**WORK REQUEST A:**
Please copy the interview about the Bucharest Stock Exchange word for word.

**EXTRACT:**
================

Companies on the Bucharest Stock Exchange with the highest dividend in the CEE

CE Financial Observer talks to Ludwik Sobolewski, the CEO of the Bucharest Stock Exchange, about capital market and economy of Romania. 
Companies on the Bucharest Stock Exchange with the highest dividend in the CEE

Ludwik Sobolewski, CEO of Bucharest Stock Exchange (©PAP)

CE Financial Observer: Do you think the Bucharest Stock Exchange will become an “emerging market” (in MSCI rank) in 2016?

Ludwik Sobolewski: It is not feasible, for two reasons. The first one is that we are still in the course of building a supply of sufficiently large companies, in MSCI terms, in the sense of the market value, of the value of the free float and of average daily liquidity. Now it mainly depends on the increase of the free float of already listed companies, and on one specific primary market transaction (an IPO) that should be completed and for which the time horizon is the second half of 2016, not earlier.

The second reason is that the „upgrade” of a country and the market leads through a given country to first be put on a observation list (a „watchlist”), where it normally stays at least one year, because MSCI (and other providers of such ratings) highly appreciates the irreversibility of the changes they decide upon.

The BET index constantly grows. It’s far more than BUX (plus 16 per cent) or SOFIX (plus 33 per cent). Romania is like Baltic states. What are the main drivers of that growth?

I have somewhat less rosy assessment of the evolution of the indexes on our markets in Romania, but, indeed, Romanian capital market showed its strengths in the medium term, from the historical perspective. Firstly, the valuation of assets improves. In parallel, and I think that this is one of the most important indicators for anybody who would like to take a position on the Romanian equities market, the P/E ratio of our listed companies amounts to circa 7, and is the lowest in the CEE region.

================

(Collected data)
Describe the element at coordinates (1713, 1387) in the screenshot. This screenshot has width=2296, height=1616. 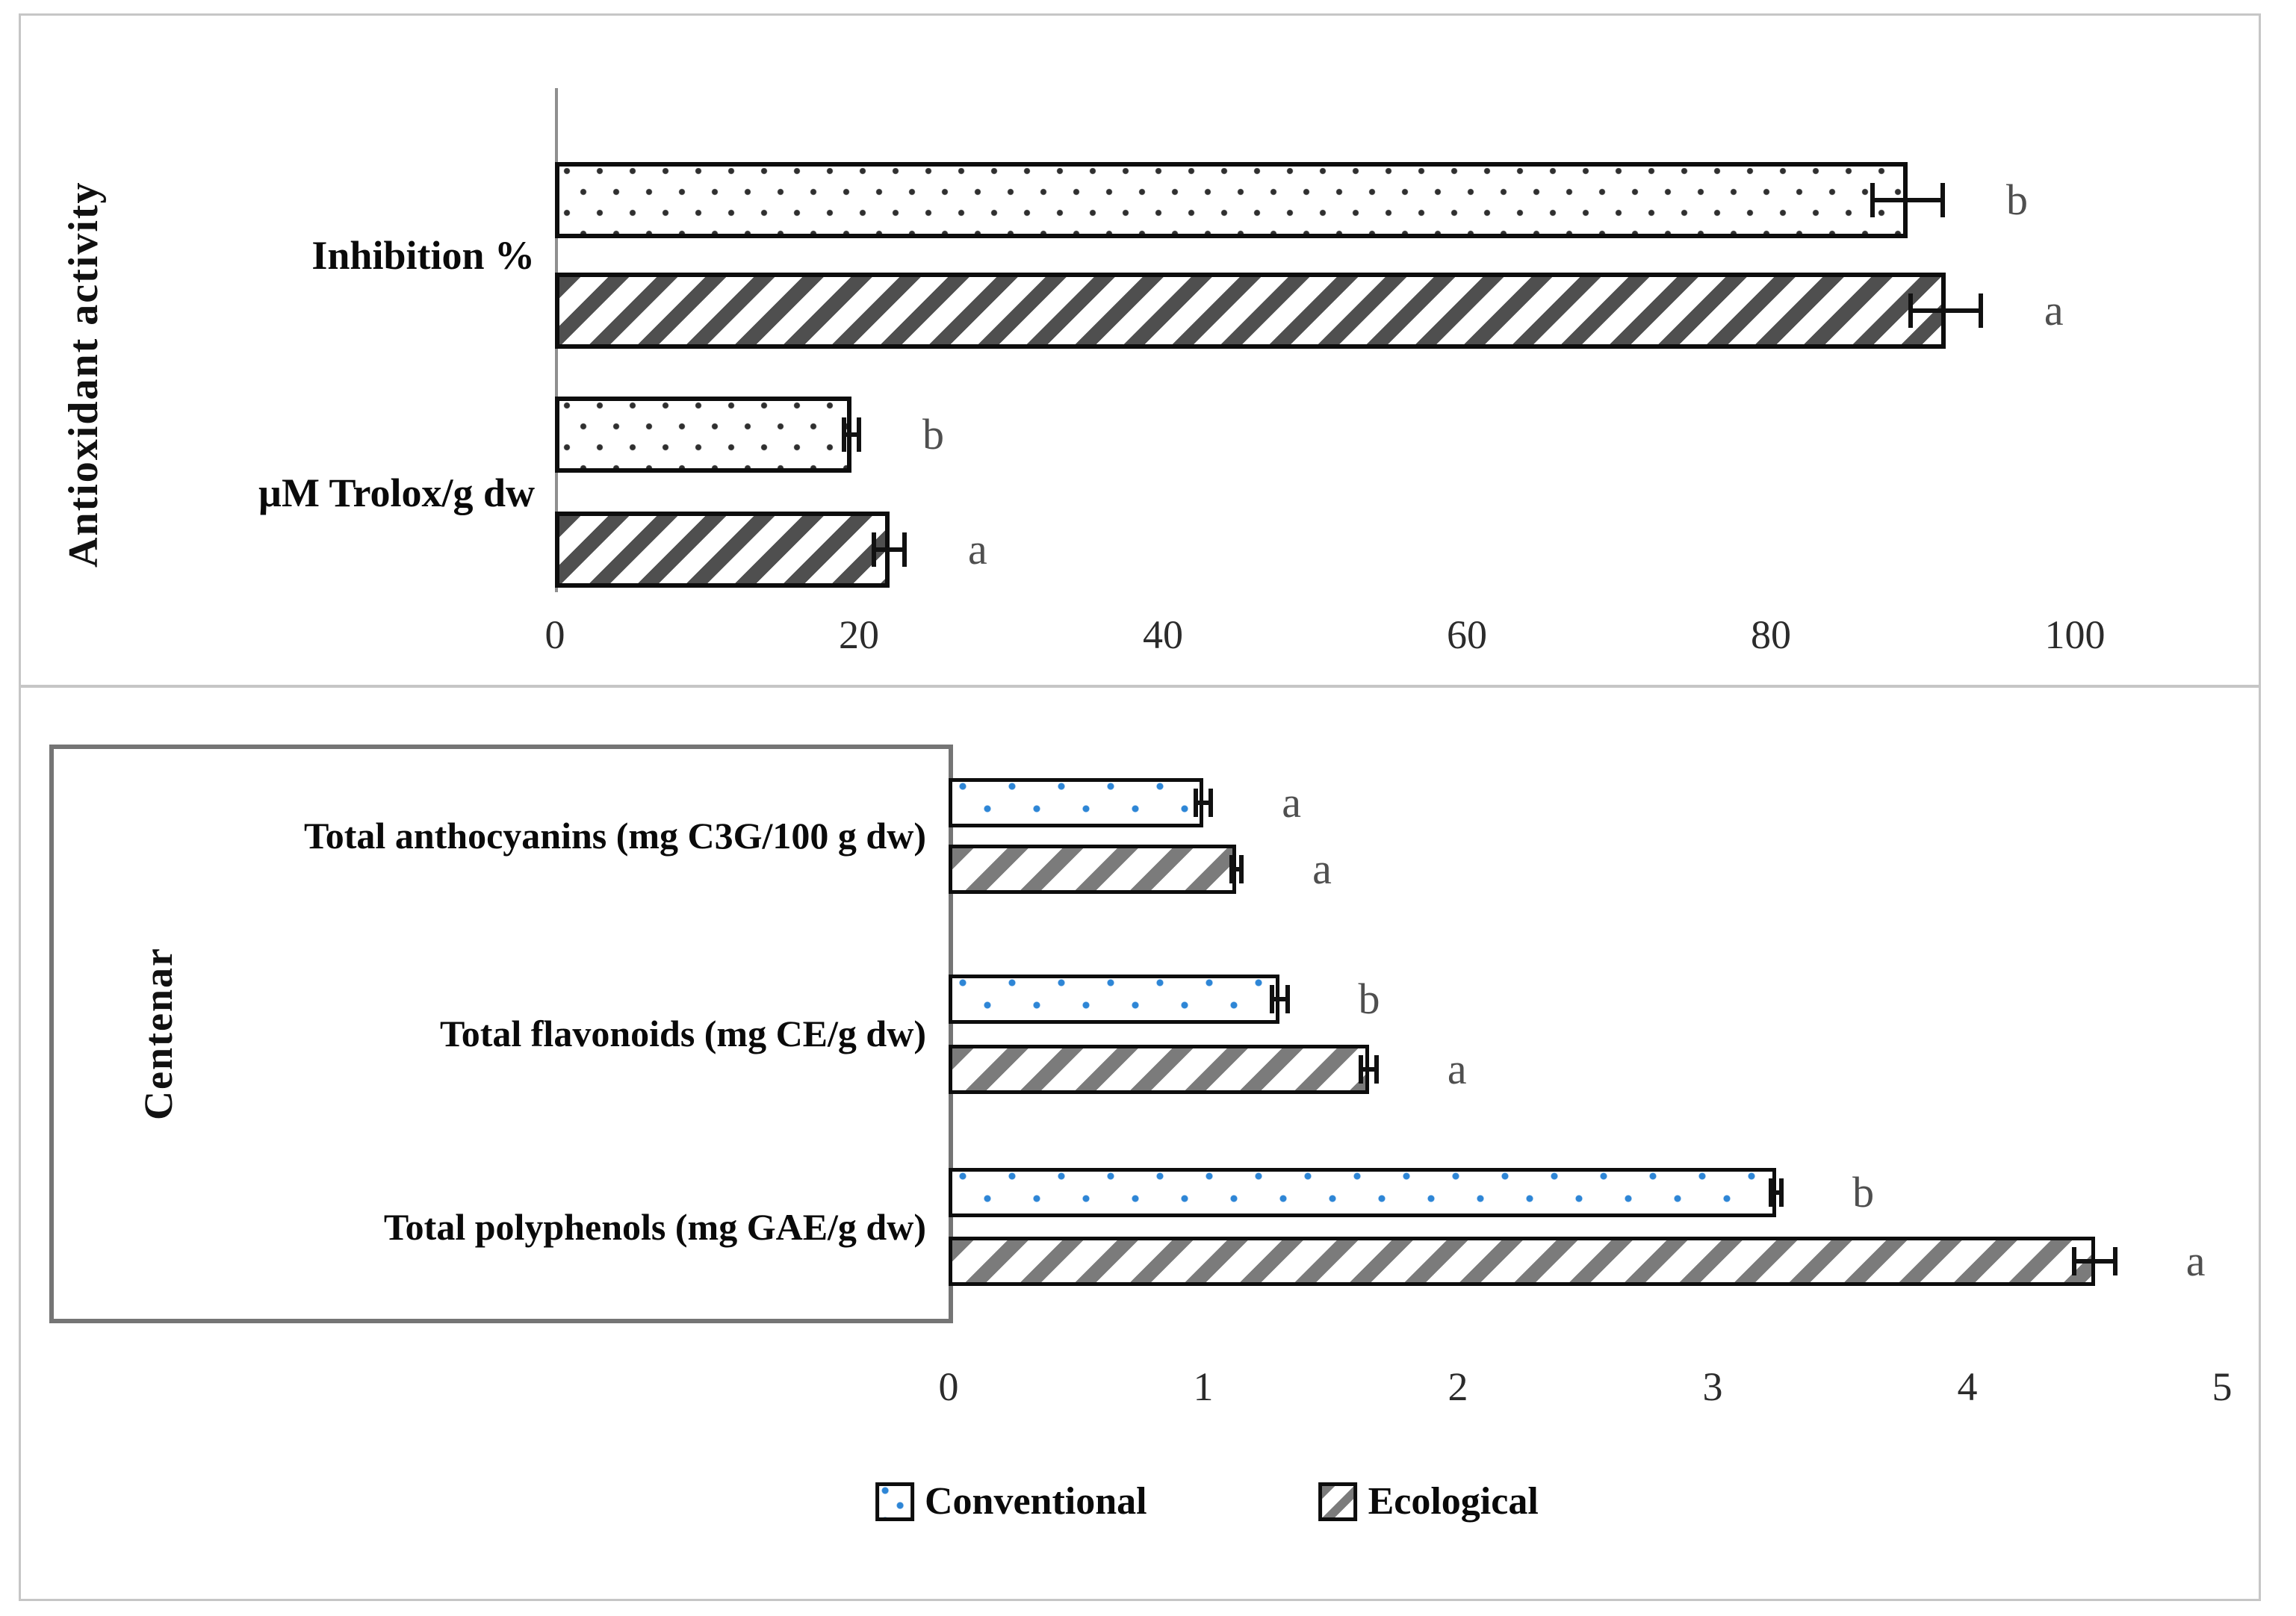
I see `x-axis-tick-label: 3` at that location.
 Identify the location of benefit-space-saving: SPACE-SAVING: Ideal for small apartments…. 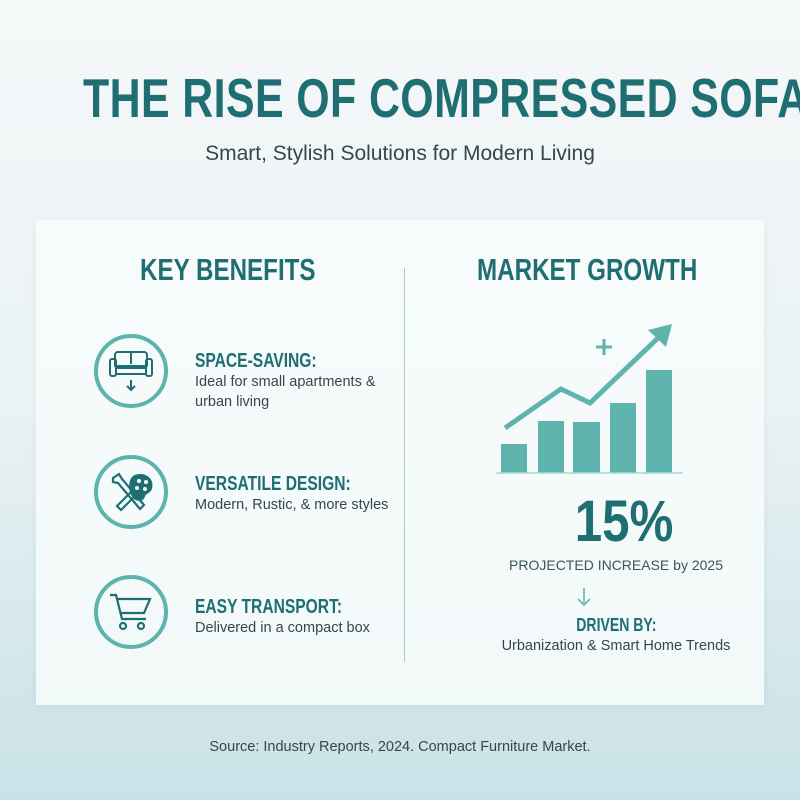
(295, 381).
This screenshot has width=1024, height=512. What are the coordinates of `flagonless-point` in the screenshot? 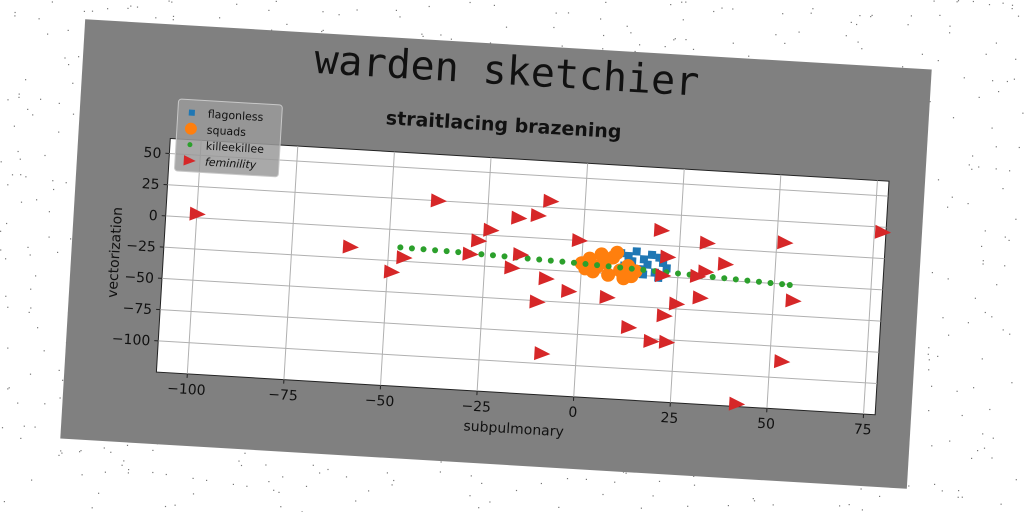 It's located at (648, 264).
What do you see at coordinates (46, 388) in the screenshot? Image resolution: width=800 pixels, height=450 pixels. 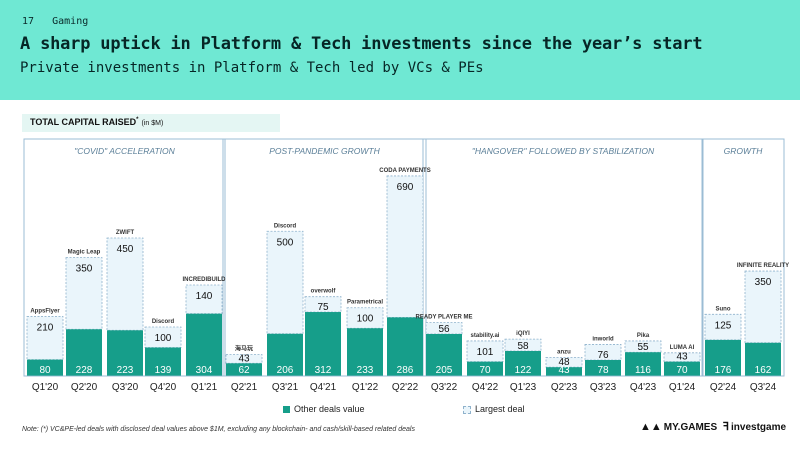 I see `tick-label-0: Q1'20` at bounding box center [46, 388].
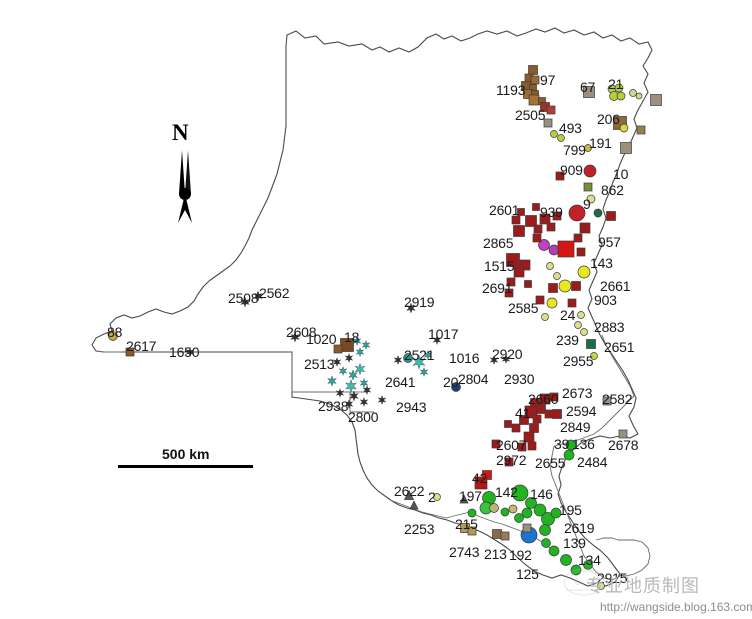 The width and height of the screenshot is (752, 619). Describe the element at coordinates (578, 361) in the screenshot. I see `map-label-2955: 2955` at that location.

================

**WORK REQUEST B:**
Revise the records from their first line through the line that contains "(295, 381).", replacing "screenshot" with "image" and keeping everything else the same. Omit the pictures, and return only those lines.

**RESPONSE AREA A:**
Companies on the Bucharest Stock Exchange with the highest dividend in the CEE

CE Financial Observer talks to Ludwik Sobolewski, the CEO of the Bucharest Stock Exchange, about capital market and economy of Romania. 
Companies on the Bucharest Stock Exchange with the highest dividend in the CEE

Ludwik Sobolewski, CEO of Bucharest Stock Exchange (©PAP)

CE Financial Observer: Do you think the Bucharest Stock Exchange will become an “emerging market” (in MSCI rank) in 2016?

Ludwik Sobolewski: It is not feasible, for two reasons. The first one is that we are still in the course of building a supply of sufficiently large companies, in MSCI terms, in the sense of the market value, of the value of the free float and of average daily liquidity. Now it mainly depends on the increase of the free float of already listed companies, and on one specific primary market transaction (an IPO) that should be completed and for which the time horizon is the second half of 2016, not earlier.

The second reason is that the „upgrade” of a country and the market leads through a given country to first be put on a observation list (a „watchlist”), where it normally stays at least one year, because MSCI (and other providers of such ratings) highly appreciates the irreversibility of the changes they decide upon.

The BET index constantly grows. It’s far more than BUX (plus 16 per cent) or SOFIX (plus 33 per cent). Romania is like Baltic states. What are the main drivers of that growth?

I have somewhat less rosy assessment of the evolution of the indexes on our markets in Romania, but, indeed, Romanian capital market showed its strengths in the medium term, from the historical perspective. Firstly, the valuation of assets improves. In parallel, and I think that this is one of the most important indicators for anybody who would like to take a position on the Romanian equities market, the P/E ratio of our listed companies amounts to circa 7, and is the lowest in the CEE region.

**RESPONSE AREA B:**
Describe the element at coordinates (1713, 1387) in the image. This image has width=2296, height=1616. 
I see `x-axis-tick-label: 3` at that location.
 Identify the location of benefit-space-saving: SPACE-SAVING: Ideal for small apartments…. 
(295, 381).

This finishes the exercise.